Brief 1:
Decide whether each statement below agrees with the projector-versus-TV thread. Answer yes or no for each, and quote the words from the thread that settle it. (a) The Microvision Showwx is about the size of a smartphone. (b) Fix'n it considers a 9-foot throw distance adequate. (c) Deja-vue sits about 15 feet from the screen.
Brief 2:
In the projector-versus-TV thread, how often does Deja-vue say projector bulbs need replacing?
Brief 3:
Continue the projector-versus-TV thread from its last post.

Selected passage:
········

# Projector vs huge tv.?



## user1007 (Sep 23, 2009)

Regardless of where you end up buying things, I would walk into a high-end AV place near you (thinking a tier or two up from Best Buy) and chat with them about ideas and options for your space. One that does corporate installations but even have some nice used equipment to sell you for a decent price. 

There are advantages to both high res televisions and to projectors. What size image are you actually needing to have? What resolution? Under what lighting conditions will you be using the projector or tv? Nice clean air or will you be projecting through smokers watching underground kitty films?


It is hardly a theater quality projector but on the low end is a cutey of a self-focusing laser projector (Microvision Showwx) that projects a crisp image up to 100" wide. I think it goes for $300 or so by the time you get cables to hook it to things. It is about the size of a smartphone. I suspect the room needs to be fairly dim though. 

Somewhere between that and a projector costing thousands may be the perfect thing for your space. The only problem with high res televisions is they are pricey as you know and the technology changes so fast. They take up a whole wall even when not in use too.


----------



## Fix'n it (Mar 12, 2012)

for watching movies = size matters. go projector. spend $2000+ on it. then get a good screen, AT LEAST 120". and make the room as dark as possible when using it. and get a GOOD sound system = minimum $3000.

a 9' throw is not going to cut it. 12-13' is pretty good, depending on the projector. you can mount it low, but put something under it, so no one will walk into it. 

when picking a projector. the noise that it makes bothers the crap out of me. but luckily mine is dead quiet. so look for that. though, it doesn't bother some people. do your research before buying.


----------



## BigJim (Sep 2, 2008)

You might want to check the cost of the bulbs before buying that projector, it may surprise you.


----------



## Deja-vue (Mar 24, 2013)

A couple of Years ago, I would have gone with a mid-end Projector in the $2500-$4000 Range.
In my Home theater, I have a 60 Inch Screen now, and am upgrading this Summer.
I am sitting about 15 Feet away from the Screen, and will probably get the Sharp 80 Inch.
For a mere $3200, I figured I get the best bang for my Buck.

BigJim is right when he mentions the Bulbs on these Projectors, needing replacement every 3000 hours or so. Not to mention the Noise and heat these things produce. 

And then, there is always Sharp's new 90 Inch Screen.


----------



## Fix'n it (Mar 12, 2012)

BigJim said:


> You might want to check the cost of the bulbs before buying that projector, it may surprise you.


hey, "you wanna play, you gotta pay". go big or go home :yes:.
i have a 119" and i would like to have a 140". 
imo, enjoyability goes down as screen size goes down. but of course, nearly any size display can be enjoyable.

········

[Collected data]
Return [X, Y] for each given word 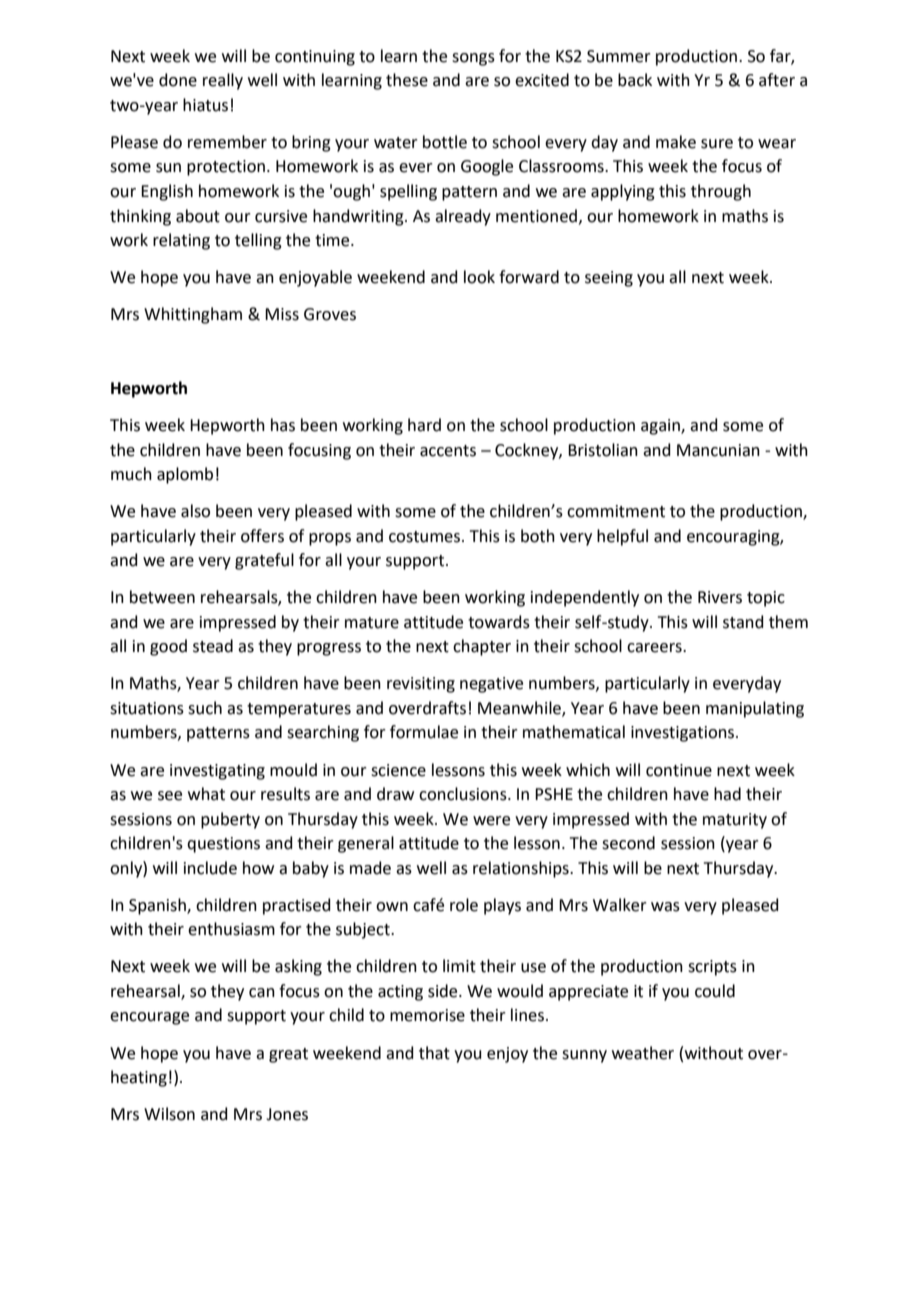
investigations [684, 734]
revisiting [421, 685]
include [210, 868]
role [464, 905]
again [661, 427]
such [205, 708]
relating [181, 241]
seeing [609, 279]
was [665, 907]
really [223, 81]
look [479, 277]
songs [473, 59]
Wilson [169, 1114]
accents [448, 451]
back [635, 80]
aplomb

········

Response 1:
(a) Yes: "It is about the size of a smartphone."
(b) No: "a 9' throw is not going to cut it."
(c) Yes: "I am sitting about 15 Feet away from the Screen"

Response 2:
Every 3000 hours or so.

Response 3:
----------



## retfr8flyr (Mar 17, 2013)

What will you be using the room for? The biggest advantage of the rear projector is picture quality. You can't match the picture quality of a good rear projector setup with a big screen led TV. The other advantage is picture size, you can go with a much bigger screen with a rear projector setup. As far as I'm concerned the only advantage of an enclosed LED set it that it can be viewed in a brightly lit room. For a projector setup you really need to be able to control room lighting. Lights wash out the picture very badly on a rear projector setup. 

Rear projectors are fairly flexible with mounting positions. The throw distance of the lens and the size screen dictate haw far back from the screen the projector will need to be mounted. If your H/T is just for watching movies and big TV events and you can control the lighting then go with a rear projector setup. If you are making a multipurpose room and will have lights on during most of you watching time then get the big screen LED TV.

My H/T is just for watching movies, important sporting events and other major TV happenings. Here are a couple pics of my H/T, I have a 125 inch Stewart Ultimate 4-way screen with a JVC projector.


----------



## SquishyBall (Mar 19, 2013)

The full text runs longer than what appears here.